でも実際は、クペの気持ちを綴る日記でもあるクポ。何やら始めようとするレティを遠くから観察してクペはノートを開いたクポ。
ノクトのこと、レティのこと、イグニスのこと、プロンプトのこと、グラディオのこと、クペのこと。
皆に対する気持ち、想い、些細な出来事もクペにとっては新鮮クポ。だから忘れないようにノートに書き込んでいるクポ。
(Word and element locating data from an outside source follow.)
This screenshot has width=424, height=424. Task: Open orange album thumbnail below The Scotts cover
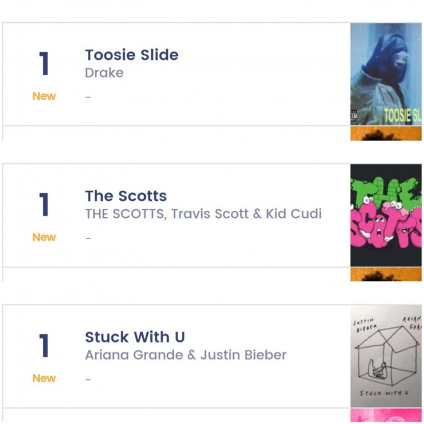(386, 274)
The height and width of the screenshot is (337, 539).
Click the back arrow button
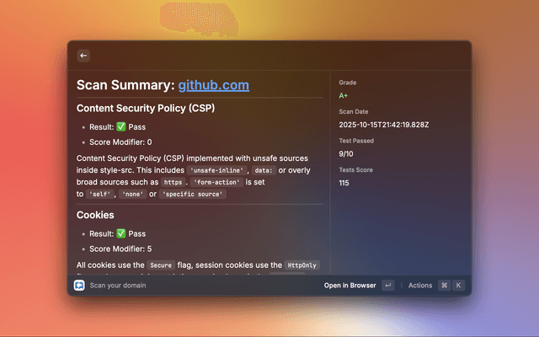(x=83, y=56)
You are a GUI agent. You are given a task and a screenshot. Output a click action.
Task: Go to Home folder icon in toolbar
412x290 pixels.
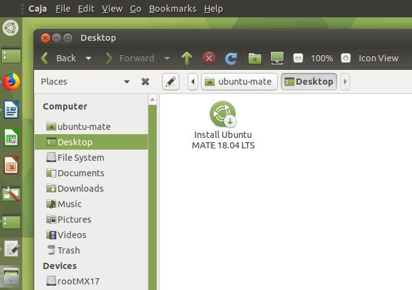(x=254, y=58)
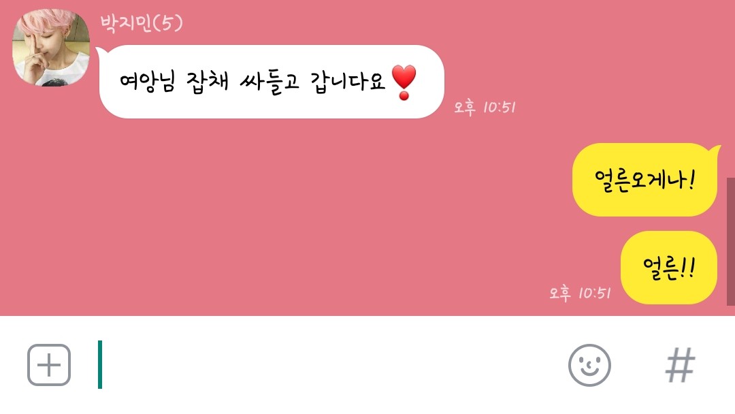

…クペは本当言うと、レティ以外はどうでも良かったクポ。
クペをクペとして認めてくれたレティだけがクペにとって唯一クポ。
でもノクトたちと一緒に旅をして、レティ以外の人間がどういうものなのか知る機会を得たクポ。……召喚獣であるクペには、人間同士の争いはおもちゃの取り合いをしているようにしか見えなかったクポ。でもレティはそんな世界に執着しているクポ。
自分だけの居場所を見つけたいって……。
レティの願いを叶えたあげたい。そう思ってクペは今まで頑張ってきたクポ。人間観察も欠かさなかったクポ。マル秘ノートが日々分厚くなっていくのを誇らしく感じたりしたクポ。
でも、気づいたクポ。
ノクトたちと接するうちに、レティの居場所はここなんじゃないかって。
ノクトたちがいるこの場こそが、レティが帰る場所。
でもクペがレティに伝えてもきっとレティは信じようとしないだろうし、受け入れようともしないクポ。頑固で一度懲りないと学習しないのは十分わかっていることだクポ。だから気のすむまで進めばいいと思うクポ。本当に大切なことに気づけるのは、レティだけクポ。
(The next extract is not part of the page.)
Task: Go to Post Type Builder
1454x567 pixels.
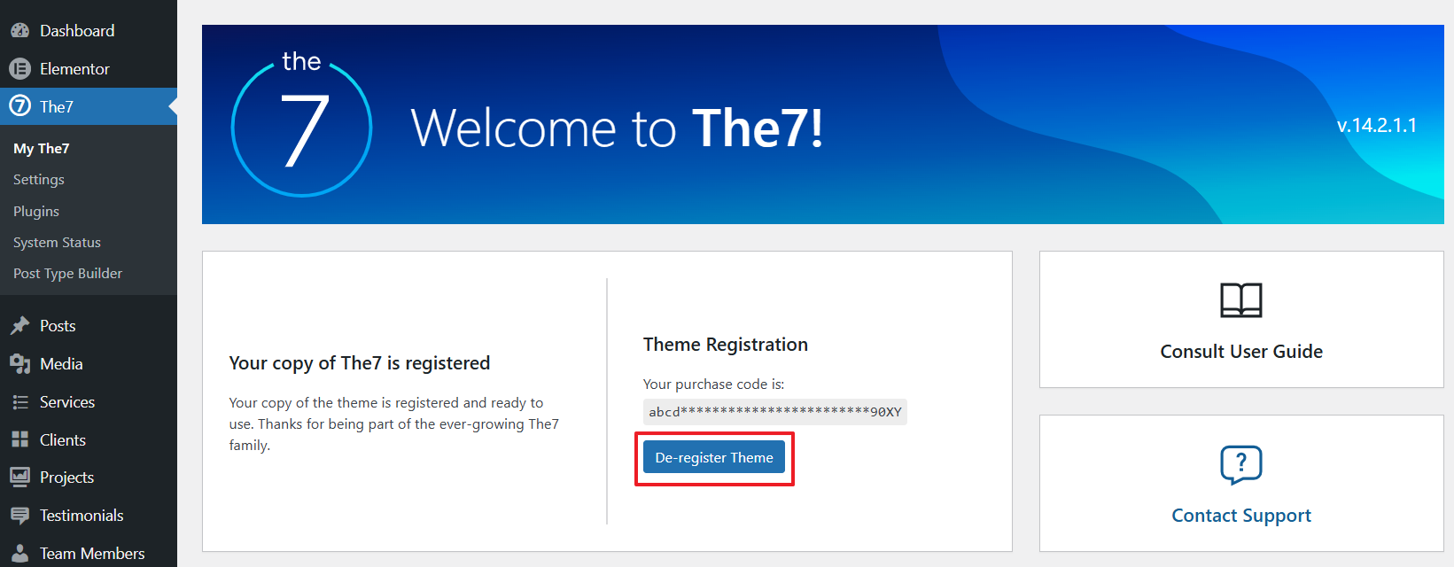Action: click(x=67, y=274)
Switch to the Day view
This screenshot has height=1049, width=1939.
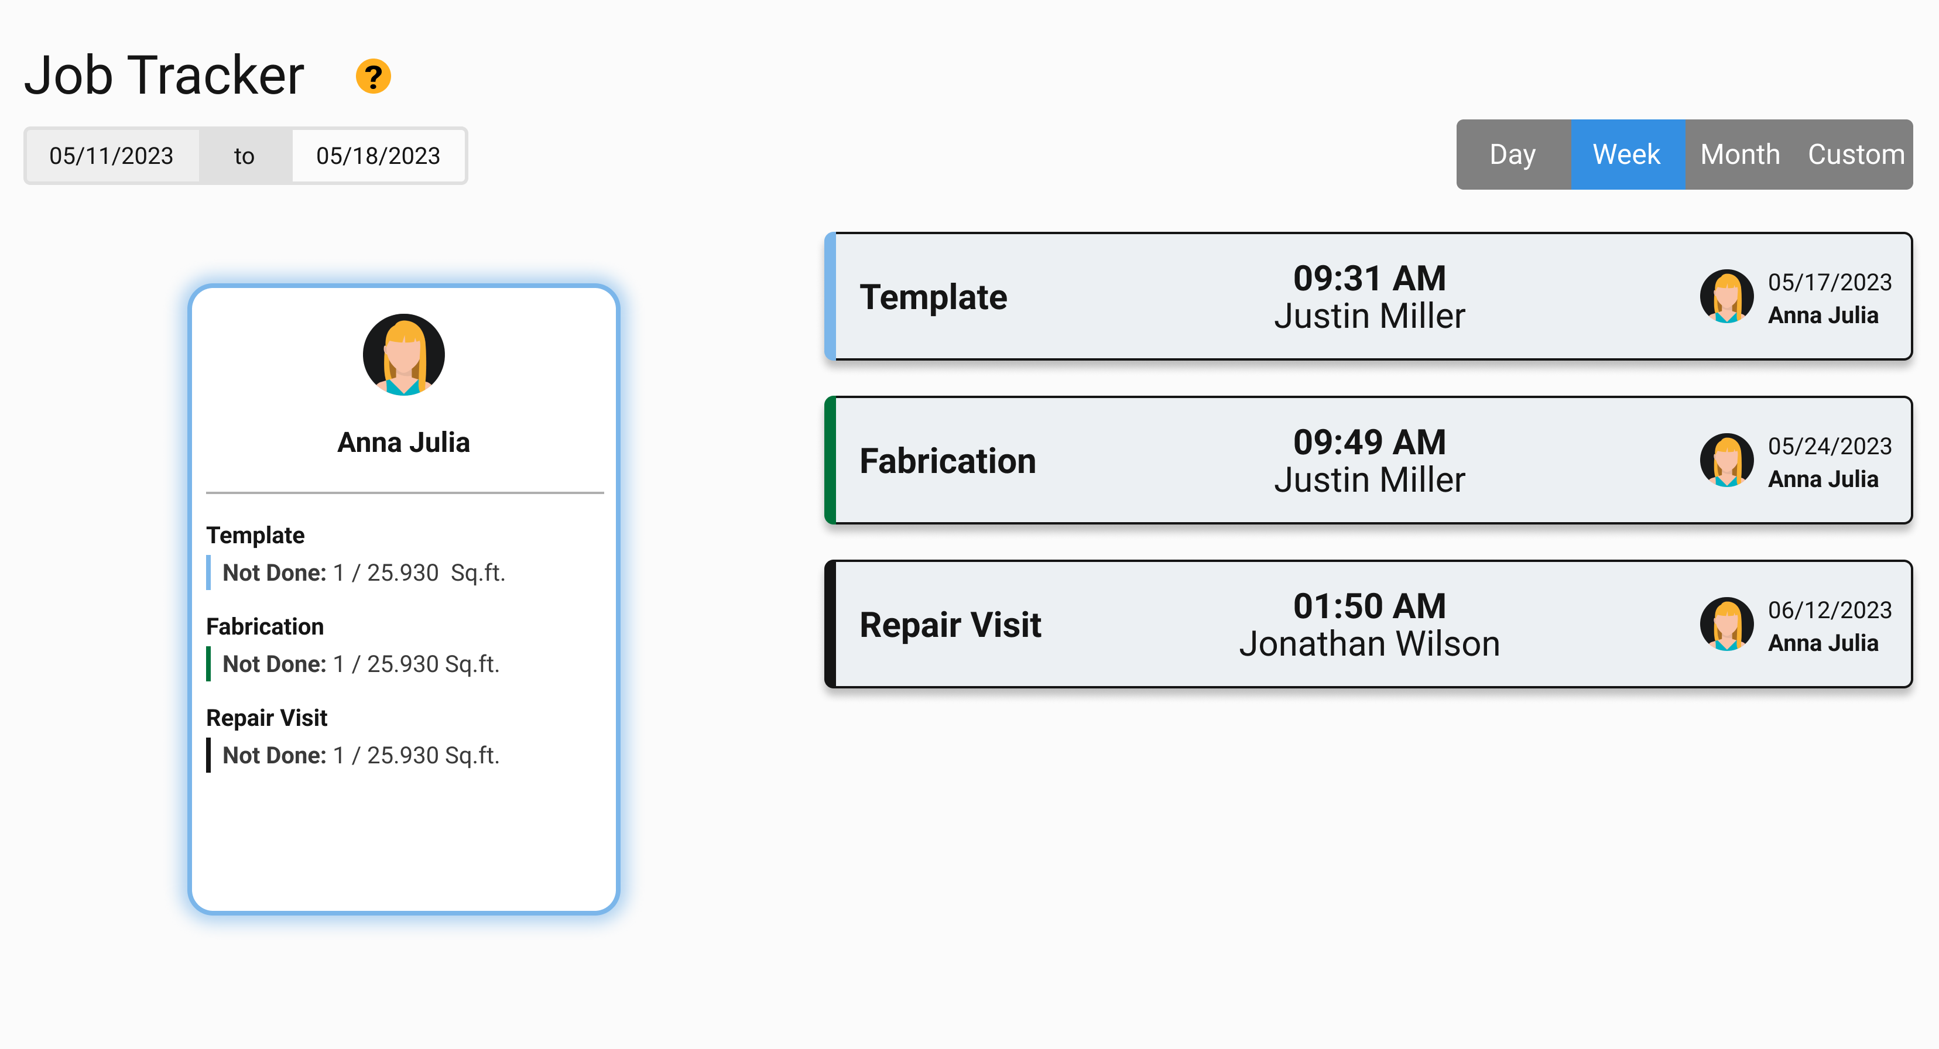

…人間の生はクペたちに比べたらあっという間クポ。クペもレティとお別れする日がやってくるクポ。でも、もしレティがノクトたちとさよならをする決心がついた日が来るなら、その時はノクトたちの代わりにクペがレティをずっと守るクポ。
…バハムートがレティを傍に置きたがっているのは知っているクポ。
こっち側を選んだら二度と人間には戻れないクポ。
それでもレティが望むなら、クペ達はレティを喜んで迎え入れるクポ。
「クペ!何してるの?一緒に花火やろうよ」
「今行くクポー!」
パタンとノートを閉じてボンボンにしまい込んでクペを呼ぶレティのほうへ飛んだ。
※
クリスタルの守護を受けし娘。
レティーシア・ルシス・チェラム。
その清き魂は穢れを知らず、天上に輝く星々さえもその存在に熱情を焦がすもの。
召喚獣との絆を得るに相応しい娘の真なる姿は―――。
彼の女神のようである、と彼女は書き記した。